(Work request):
The data below is to be copied exactly, line by line.
━━━
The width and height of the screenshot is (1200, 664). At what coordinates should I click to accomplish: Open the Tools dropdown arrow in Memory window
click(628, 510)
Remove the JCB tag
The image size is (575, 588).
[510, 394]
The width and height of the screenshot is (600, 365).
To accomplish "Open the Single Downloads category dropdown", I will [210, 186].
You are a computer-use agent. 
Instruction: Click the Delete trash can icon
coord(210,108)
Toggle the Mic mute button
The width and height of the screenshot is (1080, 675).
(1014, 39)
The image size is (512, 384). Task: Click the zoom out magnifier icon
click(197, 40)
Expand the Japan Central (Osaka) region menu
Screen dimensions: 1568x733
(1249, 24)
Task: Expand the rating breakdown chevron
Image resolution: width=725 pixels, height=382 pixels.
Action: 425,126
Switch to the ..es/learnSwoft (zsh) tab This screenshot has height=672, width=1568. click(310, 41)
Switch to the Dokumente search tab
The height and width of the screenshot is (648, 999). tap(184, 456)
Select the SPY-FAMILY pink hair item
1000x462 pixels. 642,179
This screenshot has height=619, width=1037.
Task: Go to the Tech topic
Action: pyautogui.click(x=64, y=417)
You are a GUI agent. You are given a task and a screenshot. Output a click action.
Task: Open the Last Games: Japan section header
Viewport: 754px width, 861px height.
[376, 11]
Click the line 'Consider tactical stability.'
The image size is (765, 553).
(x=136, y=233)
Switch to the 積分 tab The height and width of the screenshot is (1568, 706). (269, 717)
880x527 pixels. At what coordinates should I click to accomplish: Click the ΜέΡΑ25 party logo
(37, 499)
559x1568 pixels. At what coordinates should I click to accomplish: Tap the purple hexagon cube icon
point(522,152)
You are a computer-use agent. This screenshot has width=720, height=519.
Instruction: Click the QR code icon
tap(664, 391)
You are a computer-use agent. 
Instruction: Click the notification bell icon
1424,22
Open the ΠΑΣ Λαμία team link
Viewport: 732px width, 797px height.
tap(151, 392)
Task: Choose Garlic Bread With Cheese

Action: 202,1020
━━━
(Exercise response):
The width and height of the screenshot is (1200, 664). At what coordinates should I click to accomplish: Open the Tools dropdown arrow in Memory window
click(628, 510)
Remove the JCB tag
The image size is (575, 588).
[510, 394]
The width and height of the screenshot is (600, 365).
To accomplish "Open the Single Downloads category dropdown", I will [210, 186].
You are a computer-use agent. 
Instruction: Click the Delete trash can icon
coord(210,108)
Toggle the Mic mute button
The width and height of the screenshot is (1080, 675).
(1014, 39)
The image size is (512, 384). Task: Click the zoom out magnifier icon
click(197, 40)
Expand the Japan Central (Osaka) region menu
Screen dimensions: 1568x733
(1249, 24)
Task: Expand the rating breakdown chevron
Image resolution: width=725 pixels, height=382 pixels.
Action: 425,126
Switch to the ..es/learnSwoft (zsh) tab This screenshot has height=672, width=1568. click(310, 41)
Switch to the Dokumente search tab
The height and width of the screenshot is (648, 999). tap(184, 456)
Select the SPY-FAMILY pink hair item
1000x462 pixels. 642,179
This screenshot has height=619, width=1037.
Task: Go to the Tech topic
Action: pyautogui.click(x=64, y=417)
You are a GUI agent. You are given a task and a screenshot. Output a click action.
Task: Open the Last Games: Japan section header
Viewport: 754px width, 861px height.
[376, 11]
Click the line 'Consider tactical stability.'
The image size is (765, 553).
(x=136, y=233)
Switch to the 積分 tab The height and width of the screenshot is (1568, 706). (269, 717)
880x527 pixels. At what coordinates should I click to accomplish: Click the ΜέΡΑ25 party logo
(37, 499)
559x1568 pixels. At what coordinates should I click to accomplish: Tap the purple hexagon cube icon
point(522,152)
You are a computer-use agent. This screenshot has width=720, height=519.
Instruction: Click the QR code icon
tap(664, 391)
You are a computer-use agent. 
Instruction: Click the notification bell icon
1424,22
Open the ΠΑΣ Λαμία team link
Viewport: 732px width, 797px height.
tap(151, 392)
Task: Choose Garlic Bread With Cheese

Action: 202,1020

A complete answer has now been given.